**Data in this exercise:**
----
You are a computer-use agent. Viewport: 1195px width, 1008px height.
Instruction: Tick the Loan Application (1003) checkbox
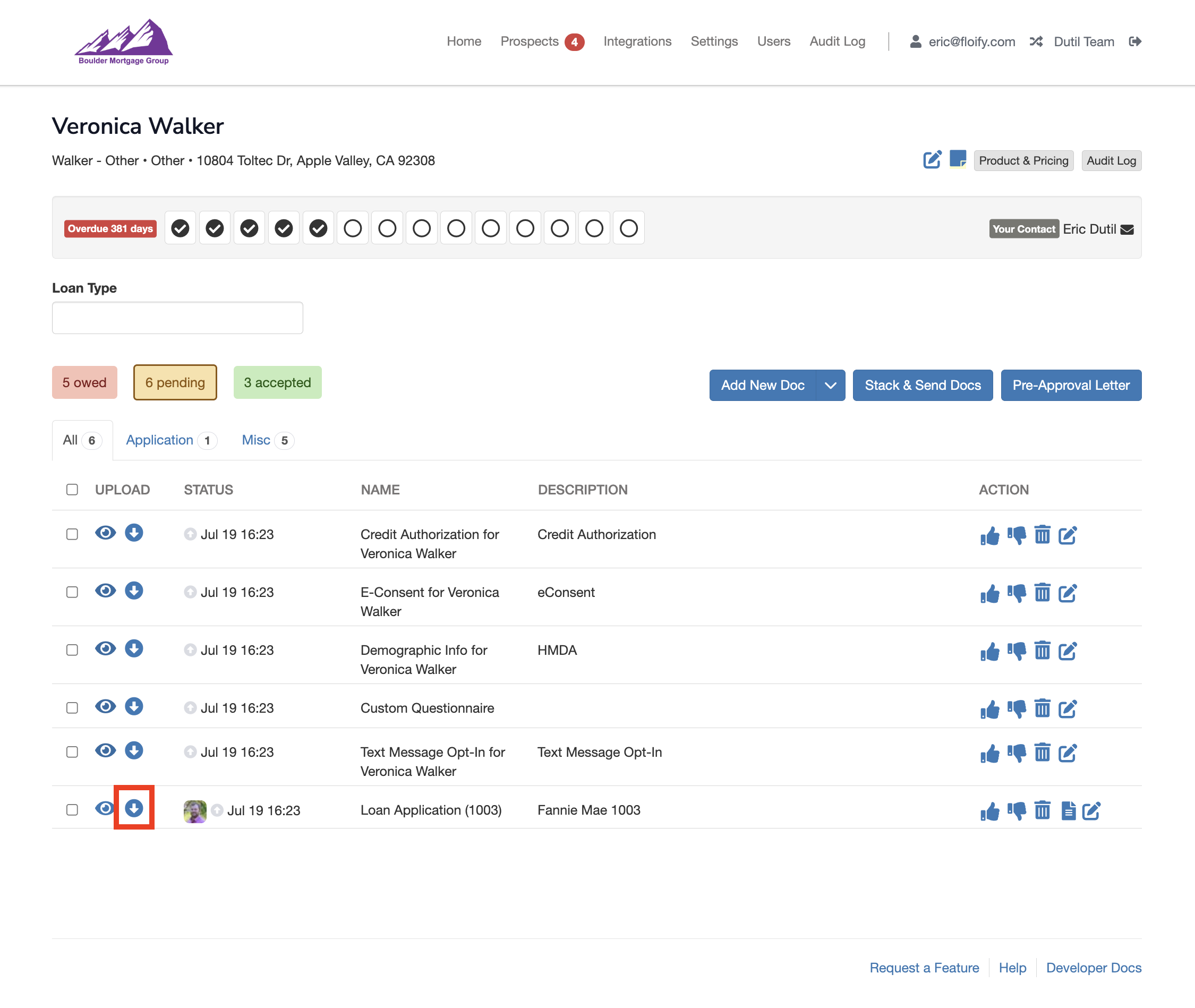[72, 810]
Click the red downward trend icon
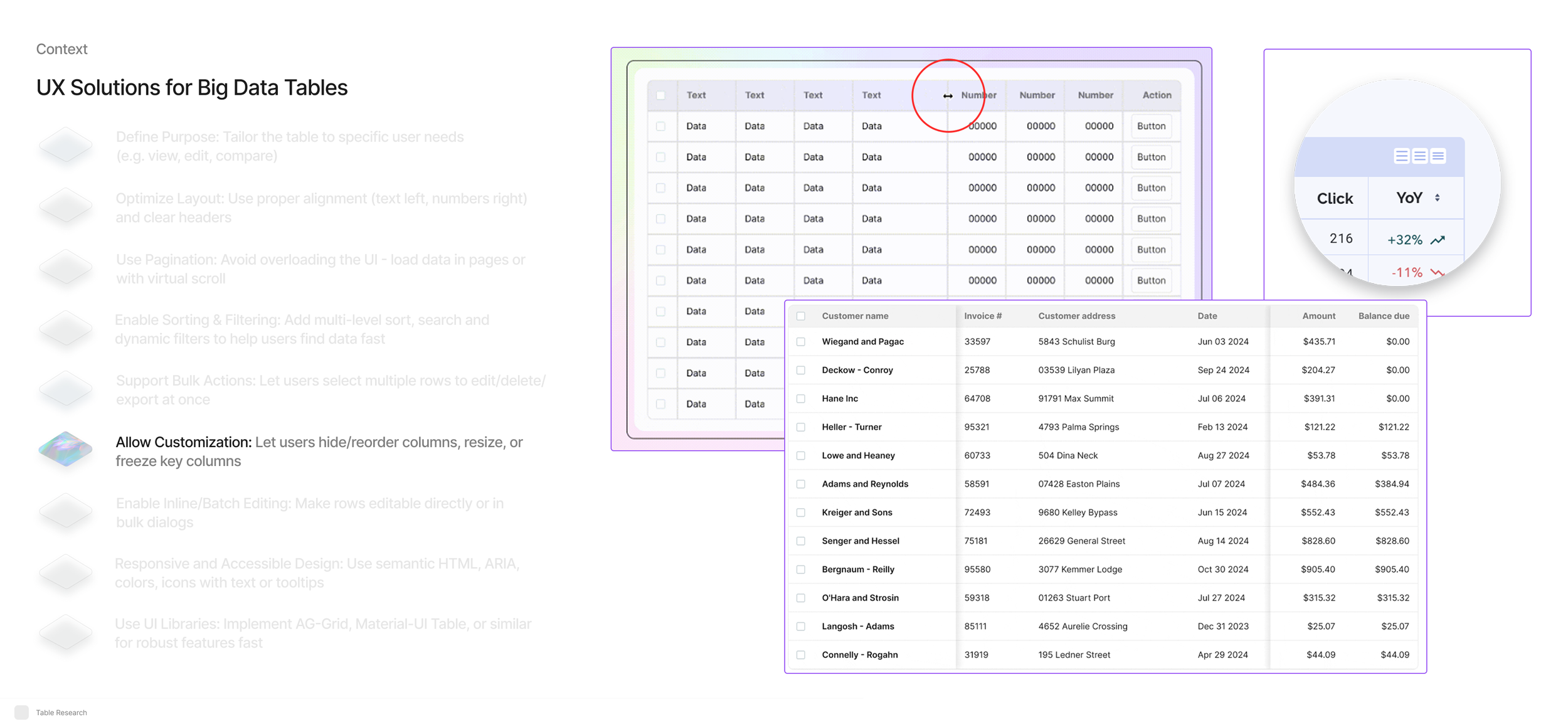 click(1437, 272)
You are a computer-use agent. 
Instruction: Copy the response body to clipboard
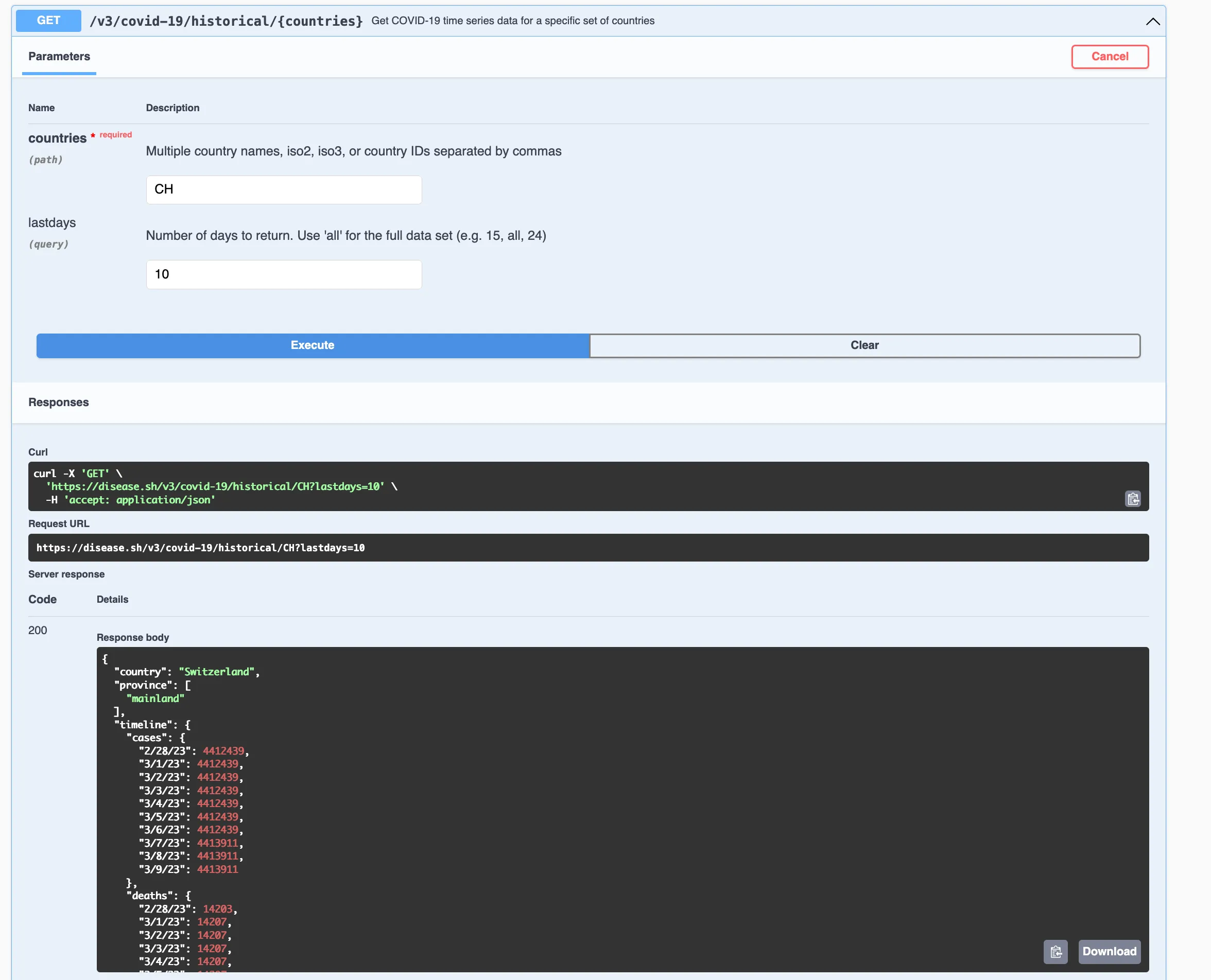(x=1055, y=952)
----
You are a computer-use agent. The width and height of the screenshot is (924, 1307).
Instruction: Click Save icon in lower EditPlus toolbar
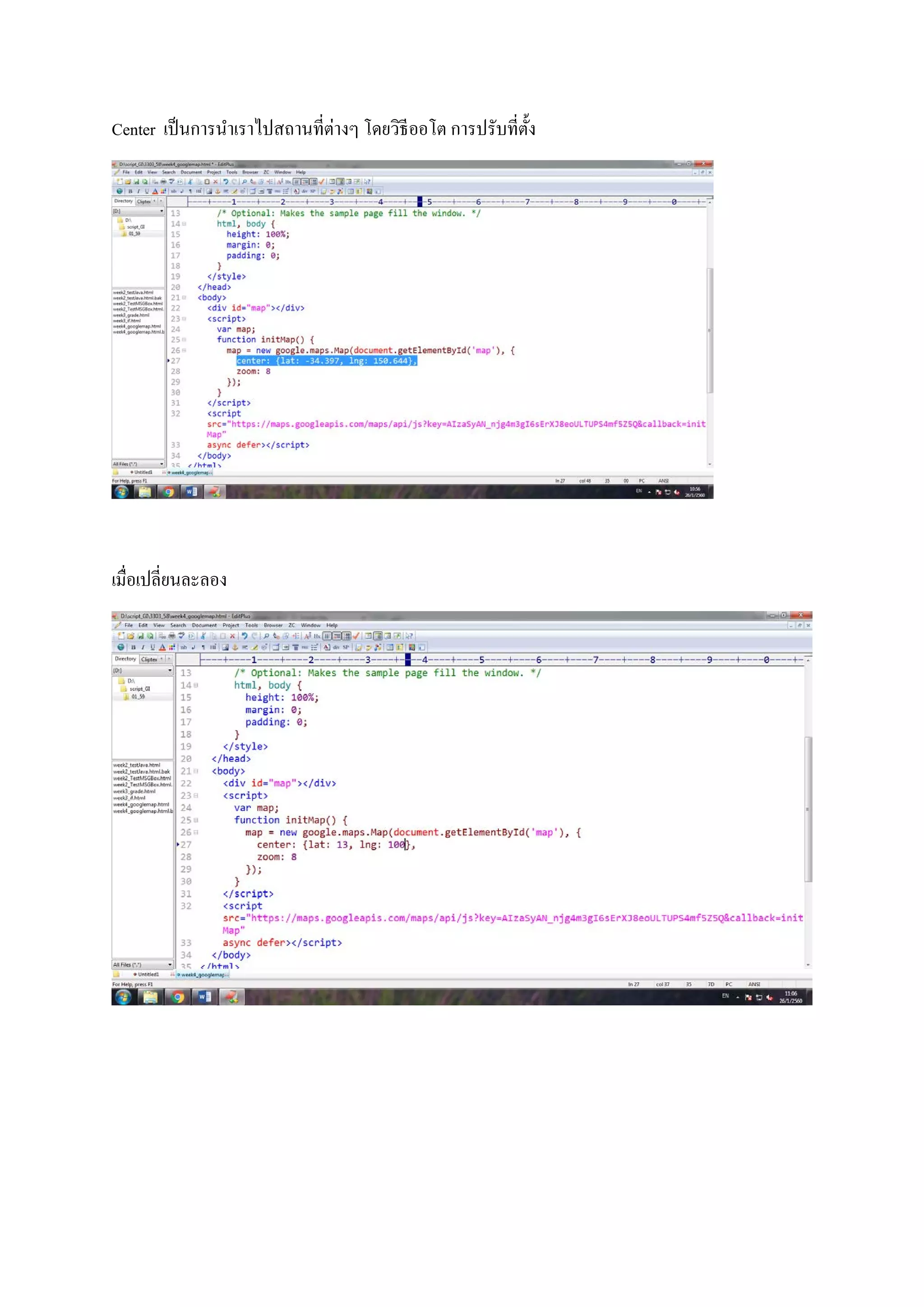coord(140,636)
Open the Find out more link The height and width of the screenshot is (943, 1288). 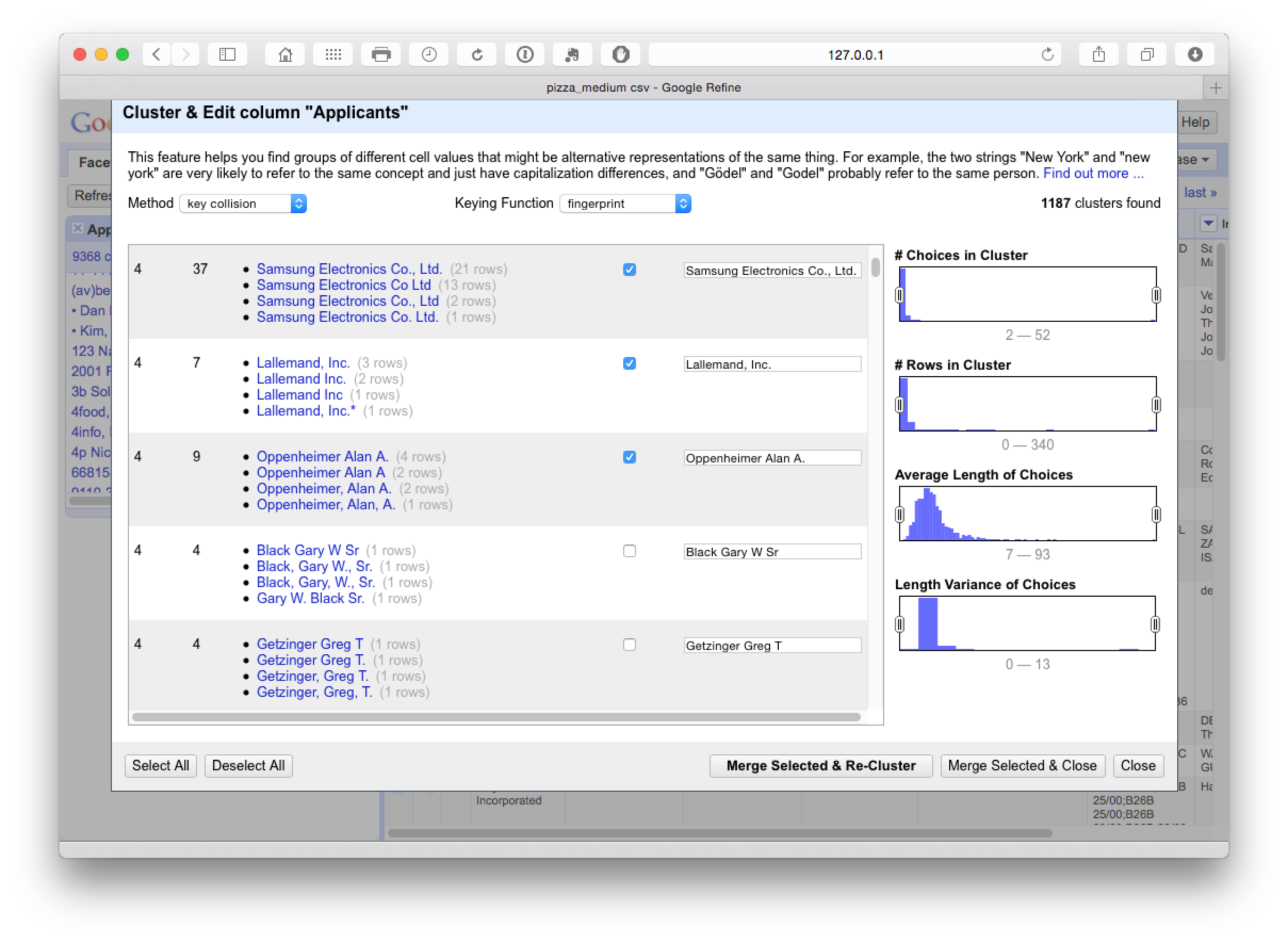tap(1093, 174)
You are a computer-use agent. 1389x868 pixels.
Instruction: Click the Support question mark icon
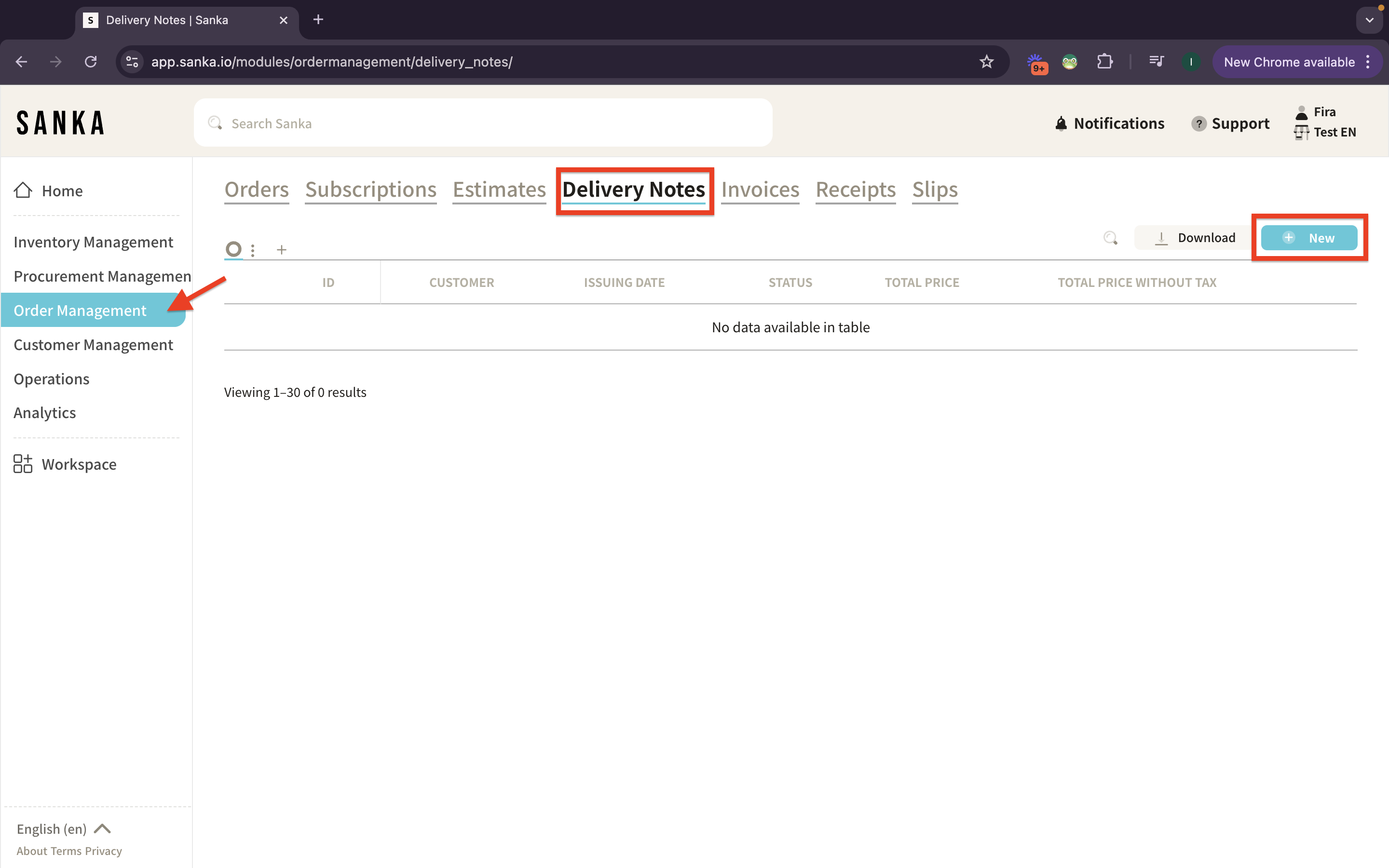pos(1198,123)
----
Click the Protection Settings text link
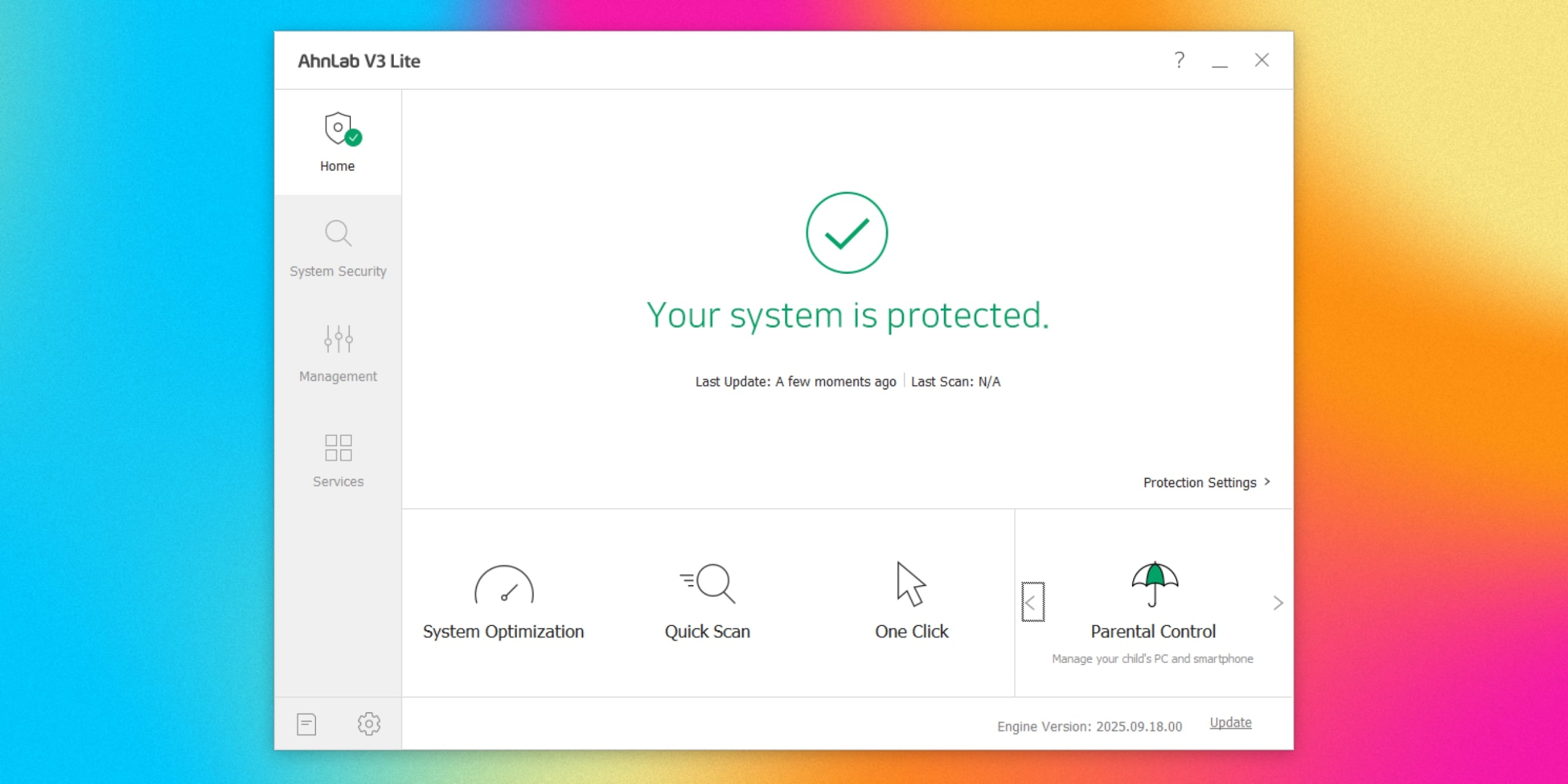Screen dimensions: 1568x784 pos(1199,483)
----
Gather all lines with the string "agent" from the data.

**Written answer:**
You are a computer-use agent. Viewport: 1195px width, 1008px height.
You are a computer-use agent. 
You are a computer-use agent. The width and height of the screenshot is (924, 1307).
You are a computer-use agent. 1389x868 pixels.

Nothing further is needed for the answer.